From the entries below, copy exactly the lines from the one that contains "1034x733 pixels. How" through the one that contains "Skip to the", both included, and only those.

╔══

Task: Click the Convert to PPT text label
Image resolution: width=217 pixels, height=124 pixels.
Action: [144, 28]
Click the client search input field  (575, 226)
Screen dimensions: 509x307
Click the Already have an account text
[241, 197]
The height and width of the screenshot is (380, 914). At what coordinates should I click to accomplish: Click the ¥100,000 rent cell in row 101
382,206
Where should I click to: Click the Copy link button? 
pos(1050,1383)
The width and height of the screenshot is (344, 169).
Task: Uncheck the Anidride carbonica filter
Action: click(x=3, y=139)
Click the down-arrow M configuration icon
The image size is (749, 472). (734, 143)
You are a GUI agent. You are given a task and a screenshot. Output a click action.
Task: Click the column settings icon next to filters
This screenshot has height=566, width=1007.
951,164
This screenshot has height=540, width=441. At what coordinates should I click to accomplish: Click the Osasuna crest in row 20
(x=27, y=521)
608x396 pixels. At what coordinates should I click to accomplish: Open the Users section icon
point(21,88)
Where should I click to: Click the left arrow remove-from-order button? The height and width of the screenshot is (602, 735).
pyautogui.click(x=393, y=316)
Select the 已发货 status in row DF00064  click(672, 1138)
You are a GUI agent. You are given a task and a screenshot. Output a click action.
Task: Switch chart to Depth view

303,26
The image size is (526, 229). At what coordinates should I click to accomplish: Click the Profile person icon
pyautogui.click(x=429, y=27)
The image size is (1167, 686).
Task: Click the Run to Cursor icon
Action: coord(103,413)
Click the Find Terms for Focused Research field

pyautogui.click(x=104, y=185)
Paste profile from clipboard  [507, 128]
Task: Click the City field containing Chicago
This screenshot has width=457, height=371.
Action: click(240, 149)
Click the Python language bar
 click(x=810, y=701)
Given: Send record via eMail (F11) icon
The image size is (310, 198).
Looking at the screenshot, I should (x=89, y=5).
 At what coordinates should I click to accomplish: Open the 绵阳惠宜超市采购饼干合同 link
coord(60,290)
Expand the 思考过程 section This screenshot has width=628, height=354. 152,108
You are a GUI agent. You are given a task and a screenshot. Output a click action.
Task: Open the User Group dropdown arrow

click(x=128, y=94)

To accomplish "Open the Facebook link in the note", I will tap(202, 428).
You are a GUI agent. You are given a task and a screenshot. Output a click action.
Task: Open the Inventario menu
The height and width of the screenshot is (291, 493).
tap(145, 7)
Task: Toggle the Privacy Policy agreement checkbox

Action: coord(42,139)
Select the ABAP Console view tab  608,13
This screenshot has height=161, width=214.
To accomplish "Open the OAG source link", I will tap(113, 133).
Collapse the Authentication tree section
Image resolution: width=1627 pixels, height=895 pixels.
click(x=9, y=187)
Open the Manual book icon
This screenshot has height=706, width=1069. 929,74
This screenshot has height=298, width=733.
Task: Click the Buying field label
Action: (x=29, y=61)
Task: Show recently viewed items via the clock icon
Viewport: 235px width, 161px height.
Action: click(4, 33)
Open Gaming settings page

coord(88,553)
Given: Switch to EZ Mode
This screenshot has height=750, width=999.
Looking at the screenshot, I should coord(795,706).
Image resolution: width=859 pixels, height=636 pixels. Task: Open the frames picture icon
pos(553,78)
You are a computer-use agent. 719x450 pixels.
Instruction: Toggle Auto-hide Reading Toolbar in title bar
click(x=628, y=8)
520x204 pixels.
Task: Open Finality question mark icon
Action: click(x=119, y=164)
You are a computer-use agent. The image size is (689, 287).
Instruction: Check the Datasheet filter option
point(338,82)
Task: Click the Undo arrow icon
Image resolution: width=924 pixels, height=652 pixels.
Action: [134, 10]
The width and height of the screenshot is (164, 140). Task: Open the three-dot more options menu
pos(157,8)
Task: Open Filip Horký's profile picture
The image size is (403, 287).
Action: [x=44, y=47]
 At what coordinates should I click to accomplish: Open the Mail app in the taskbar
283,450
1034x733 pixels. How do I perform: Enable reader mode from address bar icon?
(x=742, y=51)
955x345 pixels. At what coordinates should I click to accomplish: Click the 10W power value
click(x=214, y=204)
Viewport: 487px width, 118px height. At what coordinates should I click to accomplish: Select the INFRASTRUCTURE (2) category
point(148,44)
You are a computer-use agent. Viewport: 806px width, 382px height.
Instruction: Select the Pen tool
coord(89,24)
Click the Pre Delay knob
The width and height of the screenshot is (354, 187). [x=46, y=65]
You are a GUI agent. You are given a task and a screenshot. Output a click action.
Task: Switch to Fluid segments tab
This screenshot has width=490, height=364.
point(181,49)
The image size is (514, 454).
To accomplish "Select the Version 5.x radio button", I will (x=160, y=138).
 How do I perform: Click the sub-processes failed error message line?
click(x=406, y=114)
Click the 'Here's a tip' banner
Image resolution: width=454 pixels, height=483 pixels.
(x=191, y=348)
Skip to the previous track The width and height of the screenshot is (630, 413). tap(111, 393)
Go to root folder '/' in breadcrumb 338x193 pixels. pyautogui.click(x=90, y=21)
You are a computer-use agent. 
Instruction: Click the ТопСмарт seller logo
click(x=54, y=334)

╚══

--- Reply ---
1034x733 pixels. How do I perform: Enable reader mode from address bar icon?
(x=742, y=51)
955x345 pixels. At what coordinates should I click to accomplish: Click the 10W power value
click(x=214, y=204)
Viewport: 487px width, 118px height. At what coordinates should I click to accomplish: Select the INFRASTRUCTURE (2) category
point(148,44)
You are a computer-use agent. Viewport: 806px width, 382px height.
Instruction: Select the Pen tool
coord(89,24)
Click the Pre Delay knob
The width and height of the screenshot is (354, 187). [x=46, y=65]
You are a GUI agent. You are given a task and a screenshot. Output a click action.
Task: Switch to Fluid segments tab
This screenshot has width=490, height=364.
point(181,49)
The image size is (514, 454).
To accomplish "Select the Version 5.x radio button", I will (x=160, y=138).
 How do I perform: Click the sub-processes failed error message line?
click(x=406, y=114)
Click the 'Here's a tip' banner
Image resolution: width=454 pixels, height=483 pixels.
(x=191, y=348)
Skip to the previous track The width and height of the screenshot is (630, 413). tap(111, 393)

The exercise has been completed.